Sampling Innovation-Based Adaptive Compressive Sensing
Zhifu Tian, Tao Hu, Chaoyang Niu, Di Wu, Shu Wang
TL;DR
This work addresses high-fidelity image reconstruction under unknown scenes by introducing Sampling Innovation-Based Adaptive Compressive Sensing (SIB-ACS). It defines an innovation criterion $\alpha$ to guide adaptive sampling across multiple stages, forming a negative-feedback ASA framework that reallocates samples toward regions where reconstruction improves most. The framework combines an Innovation-guided Adaptive Sampling Module with a Principal Component Compressed Domain Network (PCCD-Net) that uses proximal gradient steps in both PC and compressed domains to maintain efficiency. Across BSD68 and Urban100, SIB-ACS consistently outperforms state-of-the-art CS methods in PSNR and SSIM, while maintaining manageable computational costs. The approach offers a practical, scalable way to achieve high-quality sensing in challenging, unknown-scene scenarios.
Abstract
Scene-aware Adaptive Compressive Sensing (ACS) has attracted significant interest due to its promising capability for efficient and high-fidelity acquisition of scene images. ACS typically prescribes adaptive sampling allocation (ASA) based on previous samples in the absence of ground truth.
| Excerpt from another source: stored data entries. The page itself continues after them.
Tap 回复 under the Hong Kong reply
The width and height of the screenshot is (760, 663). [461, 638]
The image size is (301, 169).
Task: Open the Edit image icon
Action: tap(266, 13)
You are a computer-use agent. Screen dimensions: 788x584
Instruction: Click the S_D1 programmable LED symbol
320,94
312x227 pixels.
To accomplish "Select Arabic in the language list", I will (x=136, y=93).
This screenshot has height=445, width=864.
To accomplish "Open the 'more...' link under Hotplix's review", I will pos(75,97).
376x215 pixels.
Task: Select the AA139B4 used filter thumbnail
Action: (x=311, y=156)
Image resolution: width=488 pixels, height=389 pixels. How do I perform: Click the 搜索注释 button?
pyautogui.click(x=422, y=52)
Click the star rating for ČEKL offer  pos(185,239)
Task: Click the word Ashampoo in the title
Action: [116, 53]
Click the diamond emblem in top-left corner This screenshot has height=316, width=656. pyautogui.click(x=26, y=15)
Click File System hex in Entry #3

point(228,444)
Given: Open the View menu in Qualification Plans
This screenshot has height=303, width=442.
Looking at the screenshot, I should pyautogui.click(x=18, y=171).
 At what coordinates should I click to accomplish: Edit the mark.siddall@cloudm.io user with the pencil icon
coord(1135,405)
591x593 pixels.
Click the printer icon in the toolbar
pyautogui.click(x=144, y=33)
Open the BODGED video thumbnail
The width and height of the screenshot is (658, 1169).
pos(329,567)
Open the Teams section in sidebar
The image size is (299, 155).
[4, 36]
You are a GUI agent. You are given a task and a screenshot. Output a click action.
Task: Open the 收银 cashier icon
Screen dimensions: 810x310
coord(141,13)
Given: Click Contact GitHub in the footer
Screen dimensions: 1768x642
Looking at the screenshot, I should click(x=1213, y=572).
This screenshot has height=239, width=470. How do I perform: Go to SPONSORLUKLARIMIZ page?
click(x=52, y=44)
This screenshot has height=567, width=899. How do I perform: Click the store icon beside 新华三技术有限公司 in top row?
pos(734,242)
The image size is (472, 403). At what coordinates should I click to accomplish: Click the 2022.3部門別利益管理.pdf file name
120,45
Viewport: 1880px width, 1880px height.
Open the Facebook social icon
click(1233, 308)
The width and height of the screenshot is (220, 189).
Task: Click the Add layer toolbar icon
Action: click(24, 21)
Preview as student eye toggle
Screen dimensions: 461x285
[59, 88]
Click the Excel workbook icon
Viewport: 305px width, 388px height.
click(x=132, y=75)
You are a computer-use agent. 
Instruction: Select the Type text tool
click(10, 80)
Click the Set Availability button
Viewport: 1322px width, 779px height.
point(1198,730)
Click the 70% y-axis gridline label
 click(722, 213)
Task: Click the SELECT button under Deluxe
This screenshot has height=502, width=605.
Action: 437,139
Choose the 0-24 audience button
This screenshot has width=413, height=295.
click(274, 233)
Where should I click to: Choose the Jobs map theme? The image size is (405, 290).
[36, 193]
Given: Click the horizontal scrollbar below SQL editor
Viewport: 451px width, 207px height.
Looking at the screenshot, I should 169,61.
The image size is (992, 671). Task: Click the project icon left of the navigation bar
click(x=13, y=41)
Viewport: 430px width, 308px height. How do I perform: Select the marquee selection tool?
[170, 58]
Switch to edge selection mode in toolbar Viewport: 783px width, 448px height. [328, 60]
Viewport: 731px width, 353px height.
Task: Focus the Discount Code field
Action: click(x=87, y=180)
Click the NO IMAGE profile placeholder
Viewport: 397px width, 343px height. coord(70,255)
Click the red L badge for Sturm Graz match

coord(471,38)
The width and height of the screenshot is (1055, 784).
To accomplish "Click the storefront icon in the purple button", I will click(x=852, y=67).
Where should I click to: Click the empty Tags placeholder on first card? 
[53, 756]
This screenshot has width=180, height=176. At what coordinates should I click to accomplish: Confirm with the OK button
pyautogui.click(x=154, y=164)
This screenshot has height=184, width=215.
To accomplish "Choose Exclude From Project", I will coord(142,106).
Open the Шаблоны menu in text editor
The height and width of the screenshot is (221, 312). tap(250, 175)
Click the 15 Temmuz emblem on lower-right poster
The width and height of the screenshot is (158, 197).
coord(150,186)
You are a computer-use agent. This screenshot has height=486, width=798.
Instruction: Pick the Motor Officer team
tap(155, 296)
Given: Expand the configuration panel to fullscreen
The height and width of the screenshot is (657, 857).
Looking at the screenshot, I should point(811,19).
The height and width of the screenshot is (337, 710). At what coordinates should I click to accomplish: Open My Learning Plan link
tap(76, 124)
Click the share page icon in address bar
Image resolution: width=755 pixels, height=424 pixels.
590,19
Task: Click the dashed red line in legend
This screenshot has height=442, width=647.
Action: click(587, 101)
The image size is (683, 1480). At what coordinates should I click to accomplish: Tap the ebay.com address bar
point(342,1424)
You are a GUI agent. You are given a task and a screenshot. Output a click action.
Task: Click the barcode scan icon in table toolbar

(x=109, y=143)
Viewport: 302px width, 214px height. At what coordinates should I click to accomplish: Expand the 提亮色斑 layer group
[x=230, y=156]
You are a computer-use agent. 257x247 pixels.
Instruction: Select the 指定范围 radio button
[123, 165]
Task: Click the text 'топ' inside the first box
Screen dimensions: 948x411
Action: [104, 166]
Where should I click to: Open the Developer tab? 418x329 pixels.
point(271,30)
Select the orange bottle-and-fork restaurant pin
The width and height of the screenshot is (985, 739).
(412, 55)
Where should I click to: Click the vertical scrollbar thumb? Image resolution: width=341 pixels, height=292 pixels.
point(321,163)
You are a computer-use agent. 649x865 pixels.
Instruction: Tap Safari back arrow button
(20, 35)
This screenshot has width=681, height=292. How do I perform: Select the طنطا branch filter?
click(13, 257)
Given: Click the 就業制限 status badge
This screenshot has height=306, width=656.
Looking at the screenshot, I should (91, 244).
However, when confronting unknown scenes, existing ACS methods often lack accurate judgment and robust feedback mechanisms for ASA, thus limiting the high-fidelity sensing of the scene. In this paper, we introduce a Sampling Innovation-Based ACS (SIB-ACS) method that can effectively identify and allocate sampling to challenging image reconstruction areas, culminating in high-fidelity image reconstruction. An innovation criterion is proposed to judge ASA by predicting the decrease in image reconstruction error attributable to sampling increments, thereby directing more samples towards regions where the reconstruction error diminishes significantly. A sampling innovation-guided multi-stage adaptive sampling (AS) framework is proposed, which iteratively refines the ASA through a multi-stage feedback process. For image reconstruction, we propose a Principal Component Compressed Domain Network (PCCD-Net), which efficiently and faithfully reconstructs images under AS scenarios. Extensive experiments demonstrate that the proposed SIB-ACS method significantly outperforms the state-of-the-art methods in terms of image reconstruction fidelity and visual effects. Codes are available at https://github.com/giant-pandada/SIB-ACS_CVPR2025.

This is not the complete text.